While Carolinians traditionally enjoy college sports and nature activities, this is not exclusively where these states stake their claim.  Carolinians are purveyors of stock car racing, specifically, NASCAR, the National Association for Stock Car Auto Racing. Perhaps they should have called it North And South Carolina Auto Racing since NASCAR is perhaps the most famous export of this area today. The roots of this sport began during 1930s prohibition era; “bootleggers” would drive small, fast cars in order to evade the police as they transported illegal booze.  When prohibition was repealed in 1933, these bootleggers had already become addicted to racing.  To maintain their racing high, and to keep more of the profit from sale of the liquor, they would still race to avoid tax collectors.

 

Soon racing became more of a mainstay in rural Carolinian culture.  Wilkes County, North Carolina was a popular place to race modified street vehicles.  After NASCAR was founded in Daytona in 1948, these rural racers from the Carolinas gained access to a more structured outlet for racing, and they gained more access to racing pride and profit.  NASCAR races built popularity slowly and focused on Southern regions along the Eastern seaboard of the United States.  Some of the best bootleg drivers got into the NASCAR game, and won.  Junior Johnson is one of the most well known bootleg drivers, and he is still in the NASCAR game.  It wasn’t until the 1990’s that racing really became “cool”, and expansion took of.   This is where we begin to notice a contrast between “Old" NASCAR and “New NASCAR”. 

 

As racing gained popularity so did sponsorship.  Big Tobacco such as Marlboro and Winston have been sponsoring NASCAR since the 1970s, mainly because the audience suited the product so well, and also because cigarette commercials were no longer permitted on TV in the United States.  As the audience base grew, so did sponsorship.

 

A popular complaint among NASCAR enthusiasts is that the races are more about sponsorship than racing and more about money than cars.  As NASCAR racing expanded, the series began competing at new tracks and left some of the old tracks - the tracks that put the bootleggers on the map - behind.  For these reasons, some people will tell you that NASCAR just isn’t the same as it used to be. 
Changes in NASCAR cars have also been a point of contention.  The well intentioned “Car of Tomorrow” program began after Dale Earnhardt was killed in the final lap of the 2001 Daytona 500.  The purpose of this program was to develop a safer NASCAR racer, which was to be more competitive and cheaper for the teams to maintain.  This new breed of racecar is now the NASCAR standard, but the body styling has not been altogether well received.  Tony Stewart called the Car of Tomorrow a “flying brick” because of its boxy styling.

 

Even though some of the changes in recent NASCAR history have arguably had a negative impact, there is still a lot of hope among fans.  Carolinians in particular have praised drivers as heroes continuously.  Greats like Richard Petty and Dale Earnhardt were born in North Carolina, and Carolinians proudly celebrate these hometown heroes by wearing the numbers 43 and 3 on shirts, hats, cars and even tattooed limbs.  Though there is a drastic contrast between the NASCAR of today and the bootleggers of 70 years ago, the pride fans feel when a hometown hero makes a big score remains the same. 

 

These are our our six teams of inspiration pitted against one another.
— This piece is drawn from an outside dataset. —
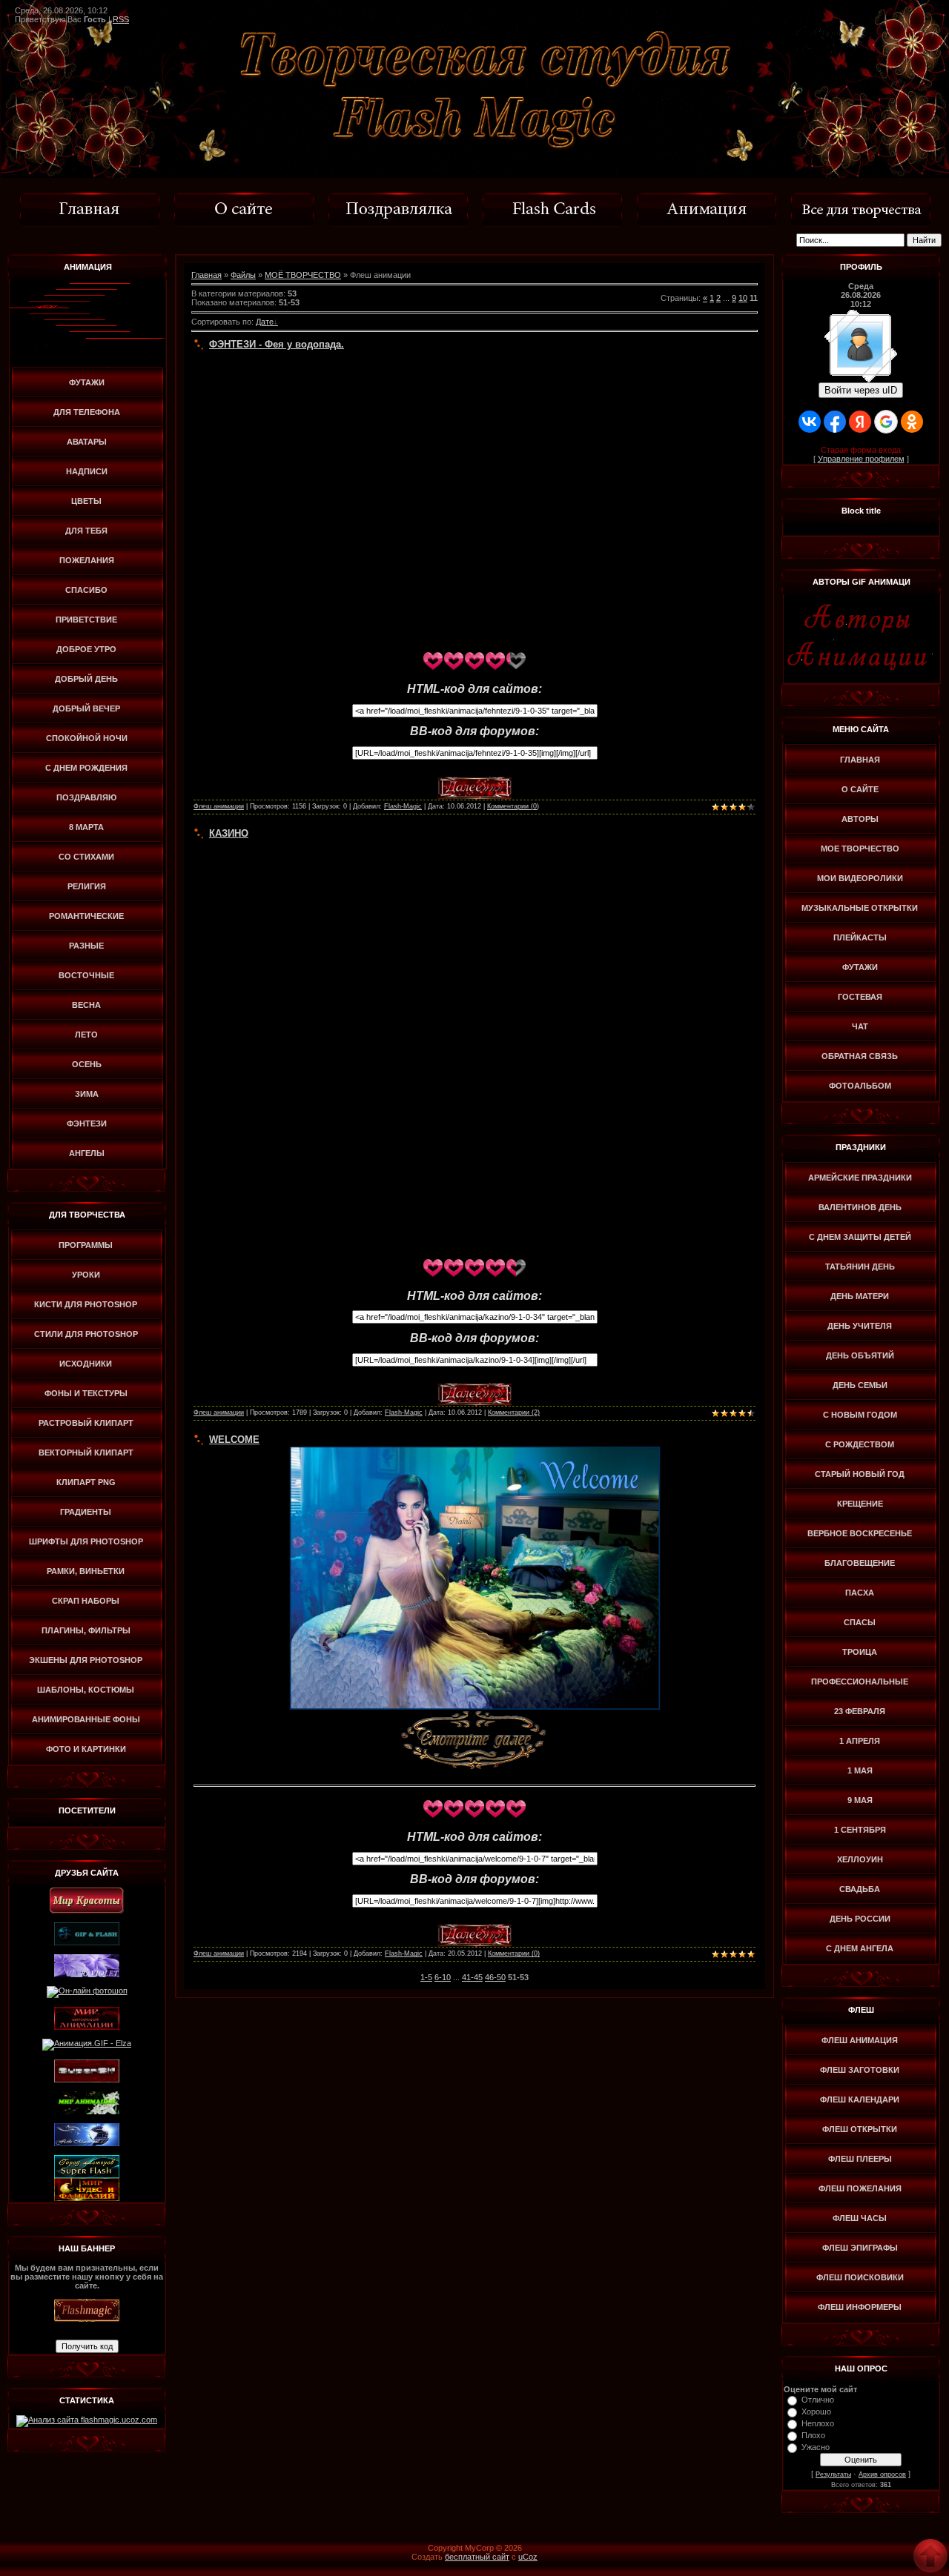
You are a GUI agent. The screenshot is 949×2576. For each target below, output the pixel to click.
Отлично (817, 2399)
Your challenge as a participant in this competition is again to design a Carolina road-ready race vehicle that embodies the soul of one of these teams (feel free to use the race logos embedded to the right and also available for download).

 

Smoky Mountains

 

Ocean towns


Big Tobacco

 

City Banking


Bootleg racing

 

Modern NASCAR

 

Though not a native to the Carolinas, I do hope to remain a Tarheel for some time yet, as I have fallen for the kind of variety and contrasts available to someone calling the “Old North State” home, and I hope I have given you a glimpse of what that means.  Now pick your team and let's design. Who knows? Maybe this competition will even excite an entirely new race series that will last another 70 years.